8000-Year-Old Neolithic Settlement to Become New Tourist Attraction of SofiaTourism | September 1, 2015, Tuesday // 11:20| views
A billboard advertising the neolithic settelement in the neighbourhood of Slatina. Photo: Wikipedia
The neolithic settlement in the Slatina neighbourhood will become one of the tourist attractions of the Bulgarian capital next year.
This was announced by Sofia Mayor Yordanka Fandakova, Cross news agency reports.
The settlement is 8000 years old and is the oldest in the Sofia valley.
It used to be much larger, but part of it was destroyed in the 1970s to make room for the Red Banner sport complex and later for the tramway line.

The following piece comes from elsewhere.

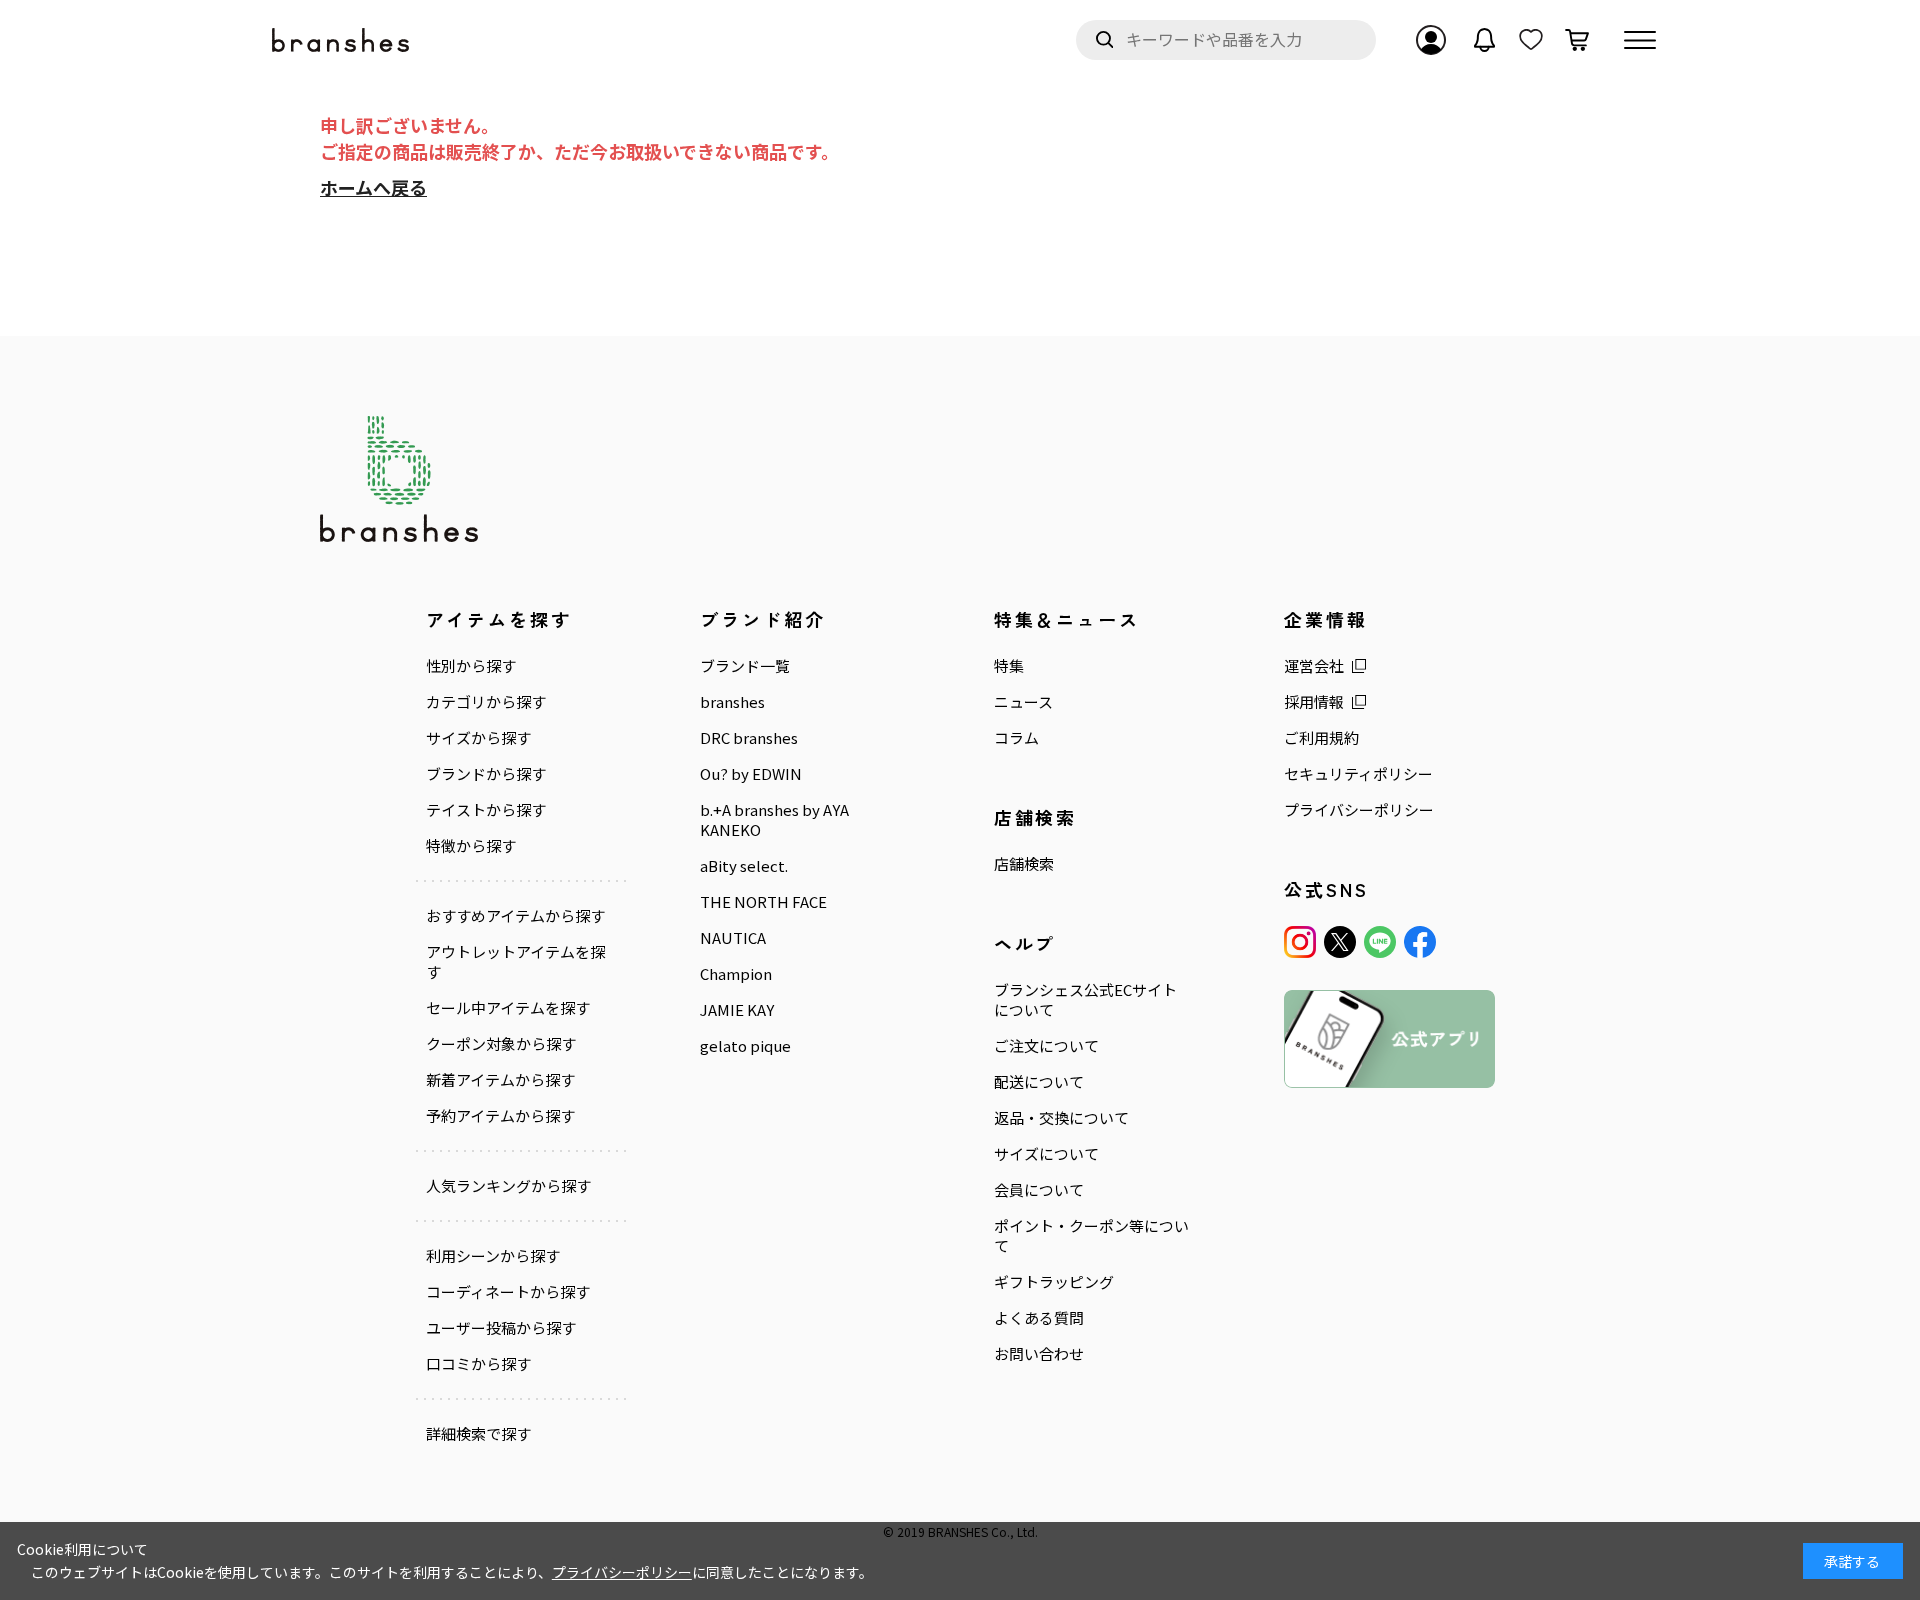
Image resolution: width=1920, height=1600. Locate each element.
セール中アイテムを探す (508, 1008)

Archaeological excavations uncovered the remains of nine buildings of sizable dimensions, which is not characteristic for such settlements.
The municipality plans the approval of a project for uncovering and conservation of the ancient ruins and ennoblement of the area.

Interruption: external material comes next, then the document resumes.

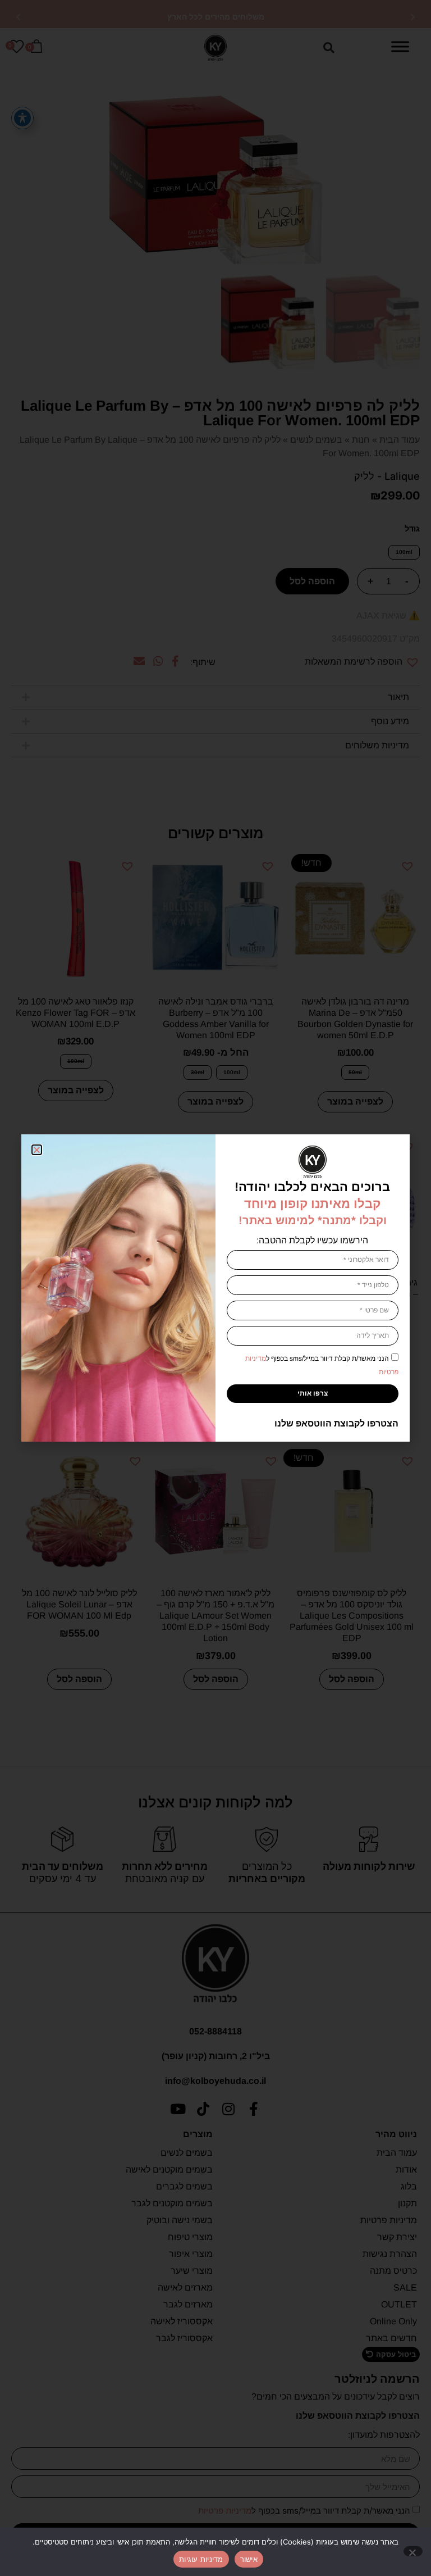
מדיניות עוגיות (201, 2559)
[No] (413, 2551)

For this purpose a detailed development plan is being devised a special tourist route including the settlement is being prepared.
Part of the archaeological finds from the settlement – axes, adzes, sharpening stones, flint knives, sickles for harvesting and mowing, weights for looms will be displayed at the new Sofia Museum of History, which will be unveiled on September 17.
A tourist centre will be constructed next to the settlement, where school pupils will be able to hold their history classes.
The municipal culture programme will provide funding for turning the settlement into a tourist attraction.
Fandakova assured that the works on uncovering the palace of Emperor Constantine will continue next summer.
She highlighted that in the past years the municipality has invested BGN 8 M in uncovering the cultural-historical heritage of Sofia.
The mayor revealed that the new tourist information centre located at the underground crossing next to Balkan (Sheraton) Hotel was in the process of being fitted with equipment.
It is expected that the centre will start functioning and providing information to visitors by the end of September.
A total of 500 000 tourists visited the capital in the first half of the year, 300 000 of whom were foreigners.
Visitors form Germany, Greece, the UK, Italy, Turkey and the US were the most numerous and there was an increase in the number of tourists from Israel, Ukraine, Japan and China in the first six months of the year.